![]() |
International Network of Engineers and Scientists Against Proliferation |
To mark the 100th anniversary of the first two international peace conferences in 1899, two different NGO conferences were held in recent months: At The Hague, the "Hague Appeal for Peace Civil Society Conference" took place from 12 to 15 May, while at St. Petersburg, the commemoratory event, held on18-20 June, was entitled "Nuclear Policy and Security on the Eve of the 21st Century". Of course, either venue had been chosen in accordance to the historical places, at which the governments' peace congresses were conducted hundred years ago.
The Hague Conference turned out to be a truly centennary event for NGOs: no other previous international gathering of nongovernmental policymakers was ever attended by so many organisations and participants. Well over 700 NGOs were officially registered; up to 10,000 people were present out of which almost 1,000 came from the United States alone, followed by Japan with some 500 participants. According to the official programme, 400 workshops, round- table debates, panels, etc. plus quite a few additionally set up on the spot covered nearly any subject you could think of in terms of NGO concerns. To complete this unique picture it must be noted that a considerable number of UN agencies as well as governments sent high-ranking representatives, including, for example, the Prime Minister of Bangladesh and Queen Noor of Jordan; also, the Nobel Peace Prize winners Archbishop Desmond Tutu, Rigoberta Menchu Tum, Jody Williams, and Joseph Rotblat attended. Even UN Secretary-General Kofi Annan participated in the final plenary session to give a keynote speech to the conference.

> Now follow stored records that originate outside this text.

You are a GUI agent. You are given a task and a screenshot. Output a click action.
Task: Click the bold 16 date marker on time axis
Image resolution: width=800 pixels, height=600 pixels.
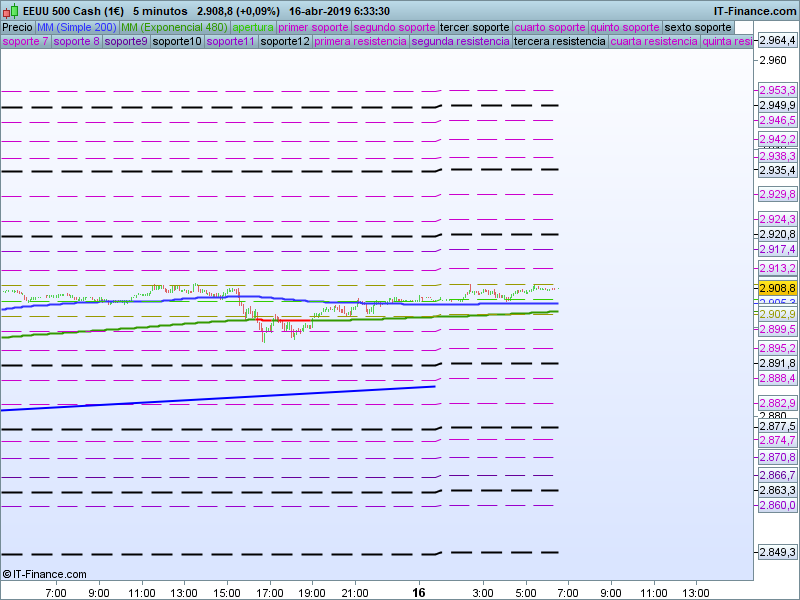pyautogui.click(x=419, y=593)
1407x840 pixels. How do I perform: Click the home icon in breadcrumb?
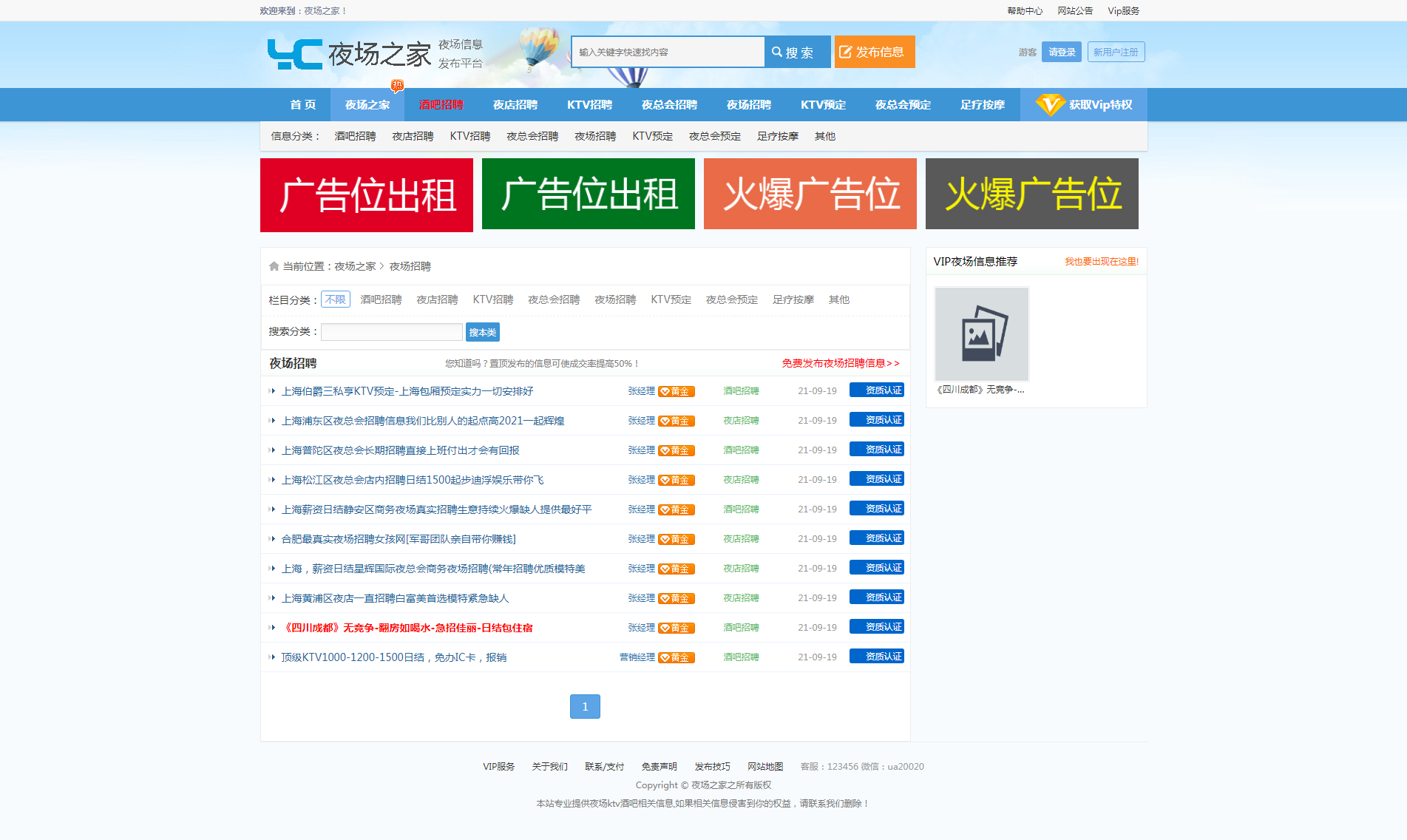point(274,266)
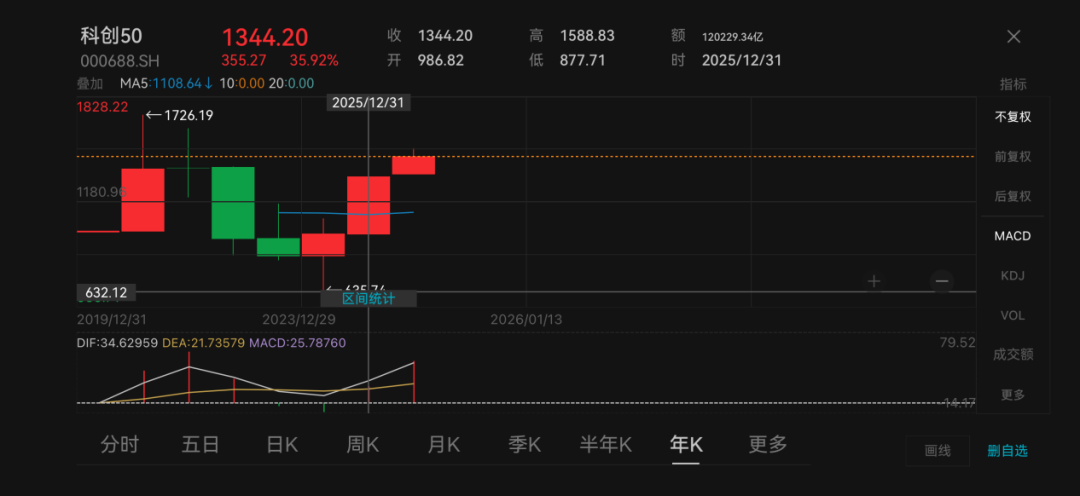Close the chart with the X icon

(x=1013, y=37)
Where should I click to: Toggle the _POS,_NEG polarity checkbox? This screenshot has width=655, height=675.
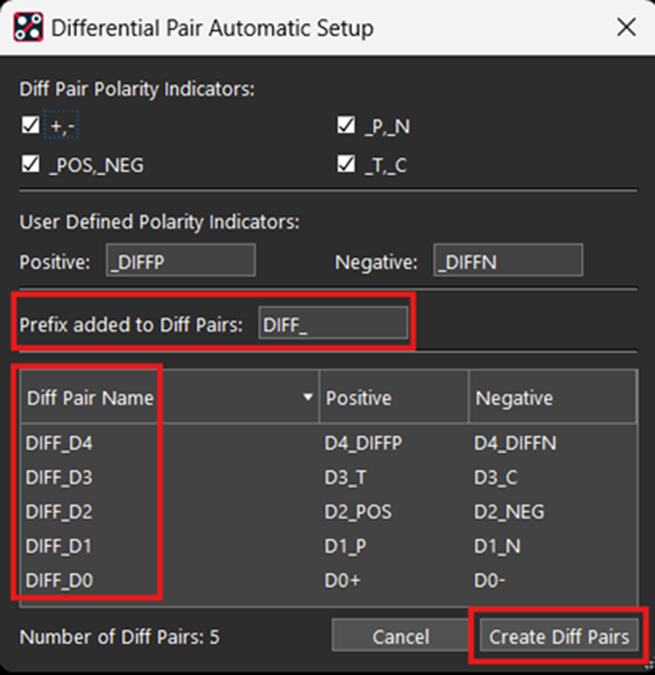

These certainly impressive facts and figures, however, do not tell too much about the substance of discussions or about the overall outcome. In fact, it was quite difficult to grasp an overview on what was going on each day of the conference. To give you an example: at least seven international key initiatives were either launched at or presented to the conference, including the International Action Network on Small Arms (IANSA), the Global Campaign for Peace Education, the initiative to Stop the Use of Child Soldiers, a call for a global ban on depleted uranium, an international network on disarmament and globalization, and, most prominently, the Global Ratification Campaign for the International Criminal Court.
One major striking point was the heated debate concerning the NATO war in Yugoslavia. Special meetings had been scheduled daily; however, there was no draft resolution or statement presented to the conference plenary because the pro and con assessments of NATO's policy could not be bridged. A number of NGOs used this as an opportunity to present resolutions, call for actions etc. of their own - a move which at least showed that NGOs do not get frustrated very quickly if an overall compromise can't be achieved. Also, it was particularly inspiring and helpful what kind of analyses and nonmilitary conflict solutions were presented by the Scandinavian peace researchers Prof. Johan Galtung and Jan Øberg. After all, some kind of formula in terms of mere slogans rather than (a package of) demands - as many participants appearantly would have desired - were found in the plenaries: Cora Weiss, the conference president, called for "No more Kosovos"; Maj-Britt Theorin, president of the International Peace Bureau (IPB), which was one of the key initiators of the conference, was more clear when demanding for "no more bombing" as well as "no more human rights violations". As a general perspective, several plenary speakers pointed out that the need for peace must not be put against the need for justice. To elaborate on this demand more in-depth in the future, could mean to develop one of the most decisive principles NGOs have ever taken on when it comes to their specific influence on international security and non-military conflict resolutions.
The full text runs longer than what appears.